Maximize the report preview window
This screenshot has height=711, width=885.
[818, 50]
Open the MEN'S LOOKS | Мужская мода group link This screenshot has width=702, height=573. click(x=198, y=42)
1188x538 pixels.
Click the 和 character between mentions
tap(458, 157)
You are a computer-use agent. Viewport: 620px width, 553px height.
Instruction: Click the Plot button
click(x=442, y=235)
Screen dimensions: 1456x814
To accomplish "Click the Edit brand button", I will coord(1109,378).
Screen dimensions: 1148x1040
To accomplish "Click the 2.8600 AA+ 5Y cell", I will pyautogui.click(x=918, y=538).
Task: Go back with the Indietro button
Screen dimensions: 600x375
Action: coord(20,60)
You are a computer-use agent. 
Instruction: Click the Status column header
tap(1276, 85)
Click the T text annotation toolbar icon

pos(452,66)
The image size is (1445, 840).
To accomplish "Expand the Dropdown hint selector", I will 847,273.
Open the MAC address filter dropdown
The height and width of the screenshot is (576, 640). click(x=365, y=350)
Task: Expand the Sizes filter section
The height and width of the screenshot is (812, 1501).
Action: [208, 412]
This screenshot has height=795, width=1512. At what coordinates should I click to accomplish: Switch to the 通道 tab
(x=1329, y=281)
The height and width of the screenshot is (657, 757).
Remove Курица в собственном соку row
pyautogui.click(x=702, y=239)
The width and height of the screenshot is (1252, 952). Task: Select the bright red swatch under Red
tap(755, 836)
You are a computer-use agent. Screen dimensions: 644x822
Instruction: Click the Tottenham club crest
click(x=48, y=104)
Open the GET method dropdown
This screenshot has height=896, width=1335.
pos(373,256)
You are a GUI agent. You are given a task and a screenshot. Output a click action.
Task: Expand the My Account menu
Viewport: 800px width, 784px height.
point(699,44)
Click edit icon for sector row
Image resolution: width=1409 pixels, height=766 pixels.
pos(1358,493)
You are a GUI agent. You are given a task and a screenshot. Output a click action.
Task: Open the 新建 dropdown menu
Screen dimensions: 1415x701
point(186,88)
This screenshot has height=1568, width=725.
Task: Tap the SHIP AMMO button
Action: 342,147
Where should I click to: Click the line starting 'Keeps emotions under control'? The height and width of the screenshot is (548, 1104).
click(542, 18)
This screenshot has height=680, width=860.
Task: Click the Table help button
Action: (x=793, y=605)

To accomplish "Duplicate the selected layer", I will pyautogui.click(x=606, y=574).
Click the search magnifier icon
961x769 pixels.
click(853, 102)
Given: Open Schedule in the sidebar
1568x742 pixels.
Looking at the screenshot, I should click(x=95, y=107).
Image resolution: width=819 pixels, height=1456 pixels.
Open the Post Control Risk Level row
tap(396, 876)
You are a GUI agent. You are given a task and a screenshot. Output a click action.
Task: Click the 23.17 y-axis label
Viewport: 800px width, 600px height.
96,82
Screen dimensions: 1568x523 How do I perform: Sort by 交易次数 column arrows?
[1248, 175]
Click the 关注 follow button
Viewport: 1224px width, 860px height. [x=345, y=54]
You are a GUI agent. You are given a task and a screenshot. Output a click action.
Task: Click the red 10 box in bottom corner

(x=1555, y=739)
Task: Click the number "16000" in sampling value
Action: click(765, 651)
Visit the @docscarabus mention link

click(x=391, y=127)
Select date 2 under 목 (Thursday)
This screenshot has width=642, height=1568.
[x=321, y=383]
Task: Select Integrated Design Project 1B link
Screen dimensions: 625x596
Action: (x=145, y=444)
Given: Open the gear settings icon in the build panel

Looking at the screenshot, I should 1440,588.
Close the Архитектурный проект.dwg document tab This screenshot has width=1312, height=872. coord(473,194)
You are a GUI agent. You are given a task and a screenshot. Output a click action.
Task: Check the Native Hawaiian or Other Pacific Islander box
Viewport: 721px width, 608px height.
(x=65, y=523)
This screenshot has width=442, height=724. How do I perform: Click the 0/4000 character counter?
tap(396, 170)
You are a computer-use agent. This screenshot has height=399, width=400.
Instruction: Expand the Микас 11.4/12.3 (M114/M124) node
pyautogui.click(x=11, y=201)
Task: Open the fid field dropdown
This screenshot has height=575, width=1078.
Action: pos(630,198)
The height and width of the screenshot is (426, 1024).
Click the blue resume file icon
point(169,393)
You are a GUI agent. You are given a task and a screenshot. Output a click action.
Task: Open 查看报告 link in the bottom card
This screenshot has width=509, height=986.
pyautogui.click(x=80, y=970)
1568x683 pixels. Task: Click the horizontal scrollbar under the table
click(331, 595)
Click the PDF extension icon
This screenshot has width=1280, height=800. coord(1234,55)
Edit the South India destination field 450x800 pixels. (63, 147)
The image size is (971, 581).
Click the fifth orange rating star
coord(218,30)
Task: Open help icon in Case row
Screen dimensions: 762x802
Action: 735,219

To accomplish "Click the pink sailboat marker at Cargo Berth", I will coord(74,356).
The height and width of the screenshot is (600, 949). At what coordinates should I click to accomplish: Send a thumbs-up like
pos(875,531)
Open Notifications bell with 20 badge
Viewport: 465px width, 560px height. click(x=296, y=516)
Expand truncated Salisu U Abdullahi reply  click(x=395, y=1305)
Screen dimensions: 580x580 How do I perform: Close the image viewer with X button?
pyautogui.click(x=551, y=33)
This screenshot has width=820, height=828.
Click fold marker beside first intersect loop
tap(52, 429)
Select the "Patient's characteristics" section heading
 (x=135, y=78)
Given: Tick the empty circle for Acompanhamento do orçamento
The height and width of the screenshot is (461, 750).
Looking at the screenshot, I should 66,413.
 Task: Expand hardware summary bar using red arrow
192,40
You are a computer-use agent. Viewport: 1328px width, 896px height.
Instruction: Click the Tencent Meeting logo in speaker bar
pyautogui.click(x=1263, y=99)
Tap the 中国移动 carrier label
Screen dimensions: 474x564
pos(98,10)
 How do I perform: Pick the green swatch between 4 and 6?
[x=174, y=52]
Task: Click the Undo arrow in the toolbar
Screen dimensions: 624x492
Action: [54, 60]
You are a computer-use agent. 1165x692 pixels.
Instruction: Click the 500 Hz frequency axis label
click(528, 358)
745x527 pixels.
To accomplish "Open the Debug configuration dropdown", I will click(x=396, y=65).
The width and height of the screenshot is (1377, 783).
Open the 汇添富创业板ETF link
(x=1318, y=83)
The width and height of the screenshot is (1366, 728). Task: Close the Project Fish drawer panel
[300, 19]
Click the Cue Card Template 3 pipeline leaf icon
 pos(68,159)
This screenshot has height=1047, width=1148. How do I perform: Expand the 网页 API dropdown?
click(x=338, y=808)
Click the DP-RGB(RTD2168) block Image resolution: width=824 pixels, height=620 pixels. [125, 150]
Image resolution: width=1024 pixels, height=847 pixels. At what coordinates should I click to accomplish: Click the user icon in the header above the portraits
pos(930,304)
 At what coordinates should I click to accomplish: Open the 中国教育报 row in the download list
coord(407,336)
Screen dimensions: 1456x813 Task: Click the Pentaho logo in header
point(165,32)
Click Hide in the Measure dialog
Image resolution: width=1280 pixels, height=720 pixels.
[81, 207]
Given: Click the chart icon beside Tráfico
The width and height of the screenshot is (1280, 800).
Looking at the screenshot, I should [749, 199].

________________________________________

▶ Problem description:
From the first line of the records above down to the line containing "Screen dimensions: 1456x814", repeat each line exactly as written. Include both of those lines and add nothing.

▶ Your solution:
Maximize the report preview window
This screenshot has height=711, width=885.
[818, 50]
Open the MEN'S LOOKS | Мужская мода group link This screenshot has width=702, height=573. click(x=198, y=42)
1188x538 pixels.
Click the 和 character between mentions
tap(458, 157)
You are a computer-use agent. Viewport: 620px width, 553px height.
Instruction: Click the Plot button
click(x=442, y=235)
Screen dimensions: 1456x814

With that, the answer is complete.